TEXT BLOCK -
START
# Use of briquets or lump charcoal in electric smokers?



## jaybird1103 (Nov 7, 2013)

I was wondering if charcoal briquets or lump charcoal can be used in electric smokers along with the smoking wood? I know they can't in the Brinkmann Electric Smoker because they use lava rock, but can they be used in smokers like the MES, Smoky Mountain Series by Landmann, or Char-Broil Electric Smokers?


----------



## ralphed (Nov 7, 2013)

Smokin tex recommends putting a little charcoal in the box if you want a smoke ring on your brisket because it contains nitrates, which create the pinkish color. I think they're referring to lump, Never tried it. I just use very small amounts of wood chunks or chips in my 1400.

Someone more knowledgeable will help out, I'm sure.

ralphed


----------



## smoke happens (Nov 7, 2013)
END
DATASET ENTRIES -
START
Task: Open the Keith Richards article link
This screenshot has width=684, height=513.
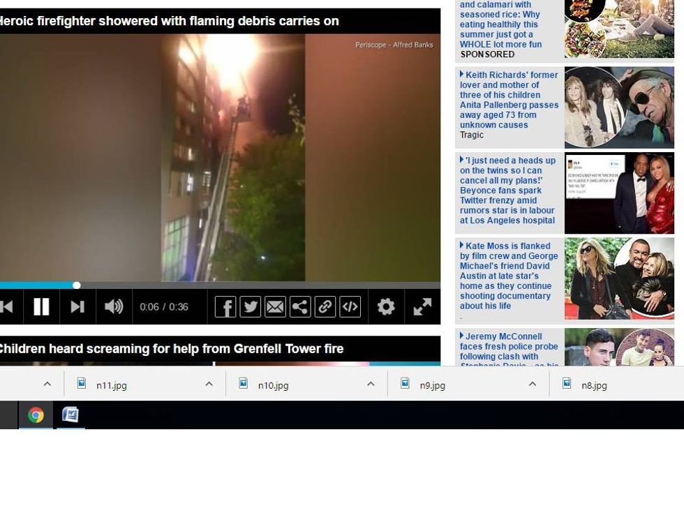Action: (x=509, y=100)
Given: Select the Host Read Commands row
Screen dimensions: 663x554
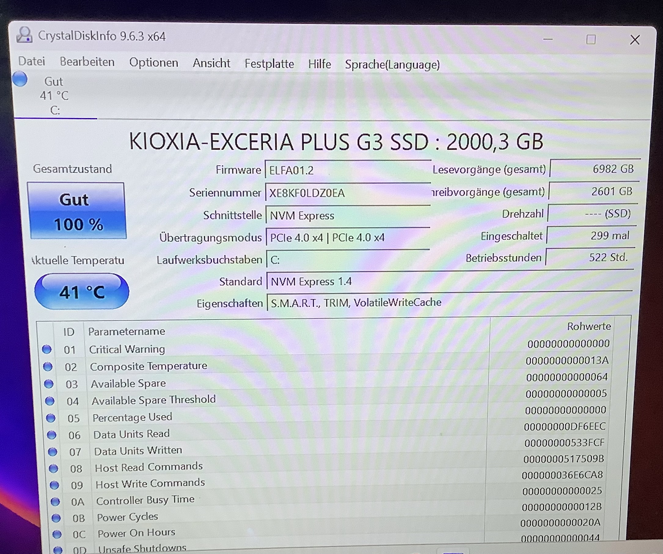Looking at the screenshot, I should click(149, 467).
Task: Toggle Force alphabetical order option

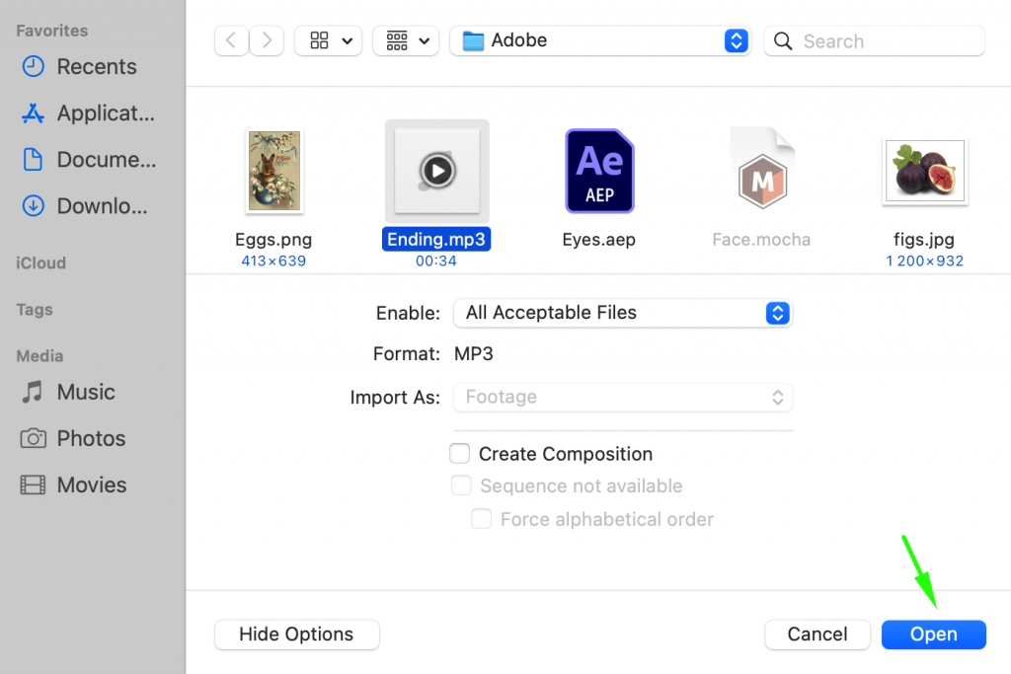Action: (x=481, y=518)
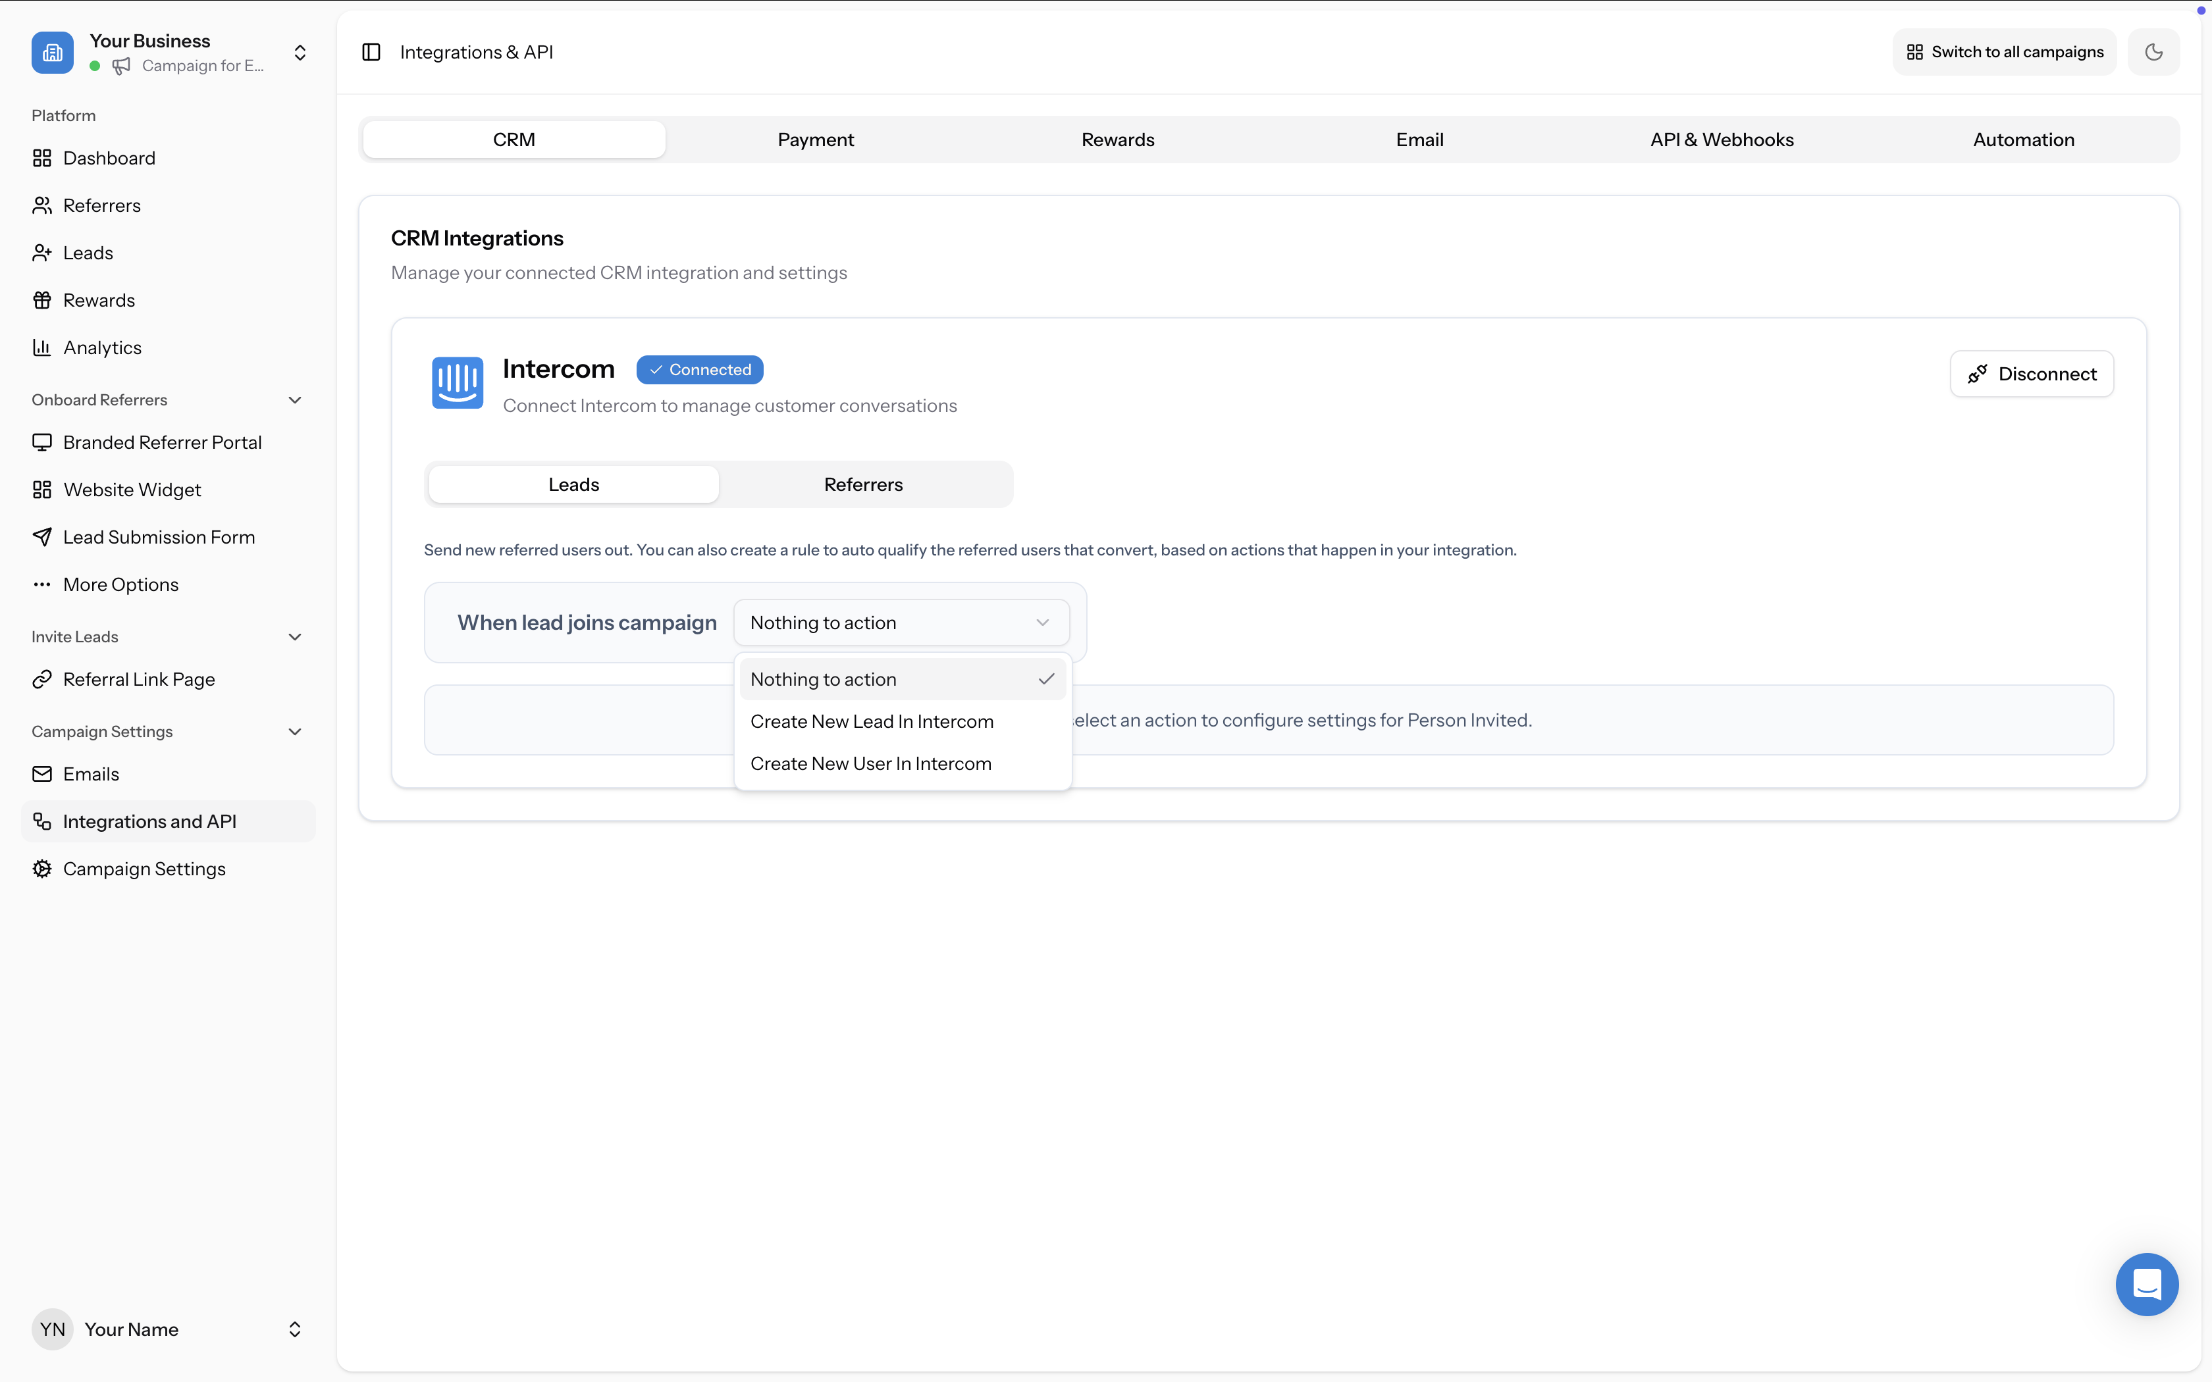This screenshot has width=2212, height=1382.
Task: Click the Intercom logo icon
Action: point(457,383)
END
STATED GOAL 1 -
List every electric smoker brand or model that the first post in the charcoal thread names.
STATED GOAL 2 -
Copy all of the records above line for line, leaving the pictures out.

RIGHT ANSWER 1 -
Brinkmann Electric Smoker, MES, Smoky Mountain Series by Landmann, Char-Broil Electric Smokers

RIGHT ANSWER 2 -
Task: Open the Keith Richards article link
This screenshot has width=684, height=513.
Action: (x=509, y=100)
Given: Select the Host Read Commands row
Screen dimensions: 663x554
Looking at the screenshot, I should click(149, 467).
Task: Toggle Force alphabetical order option

Action: (x=481, y=518)
This screenshot has width=2212, height=1382.
Task: Click the Intercom logo icon
Action: point(457,383)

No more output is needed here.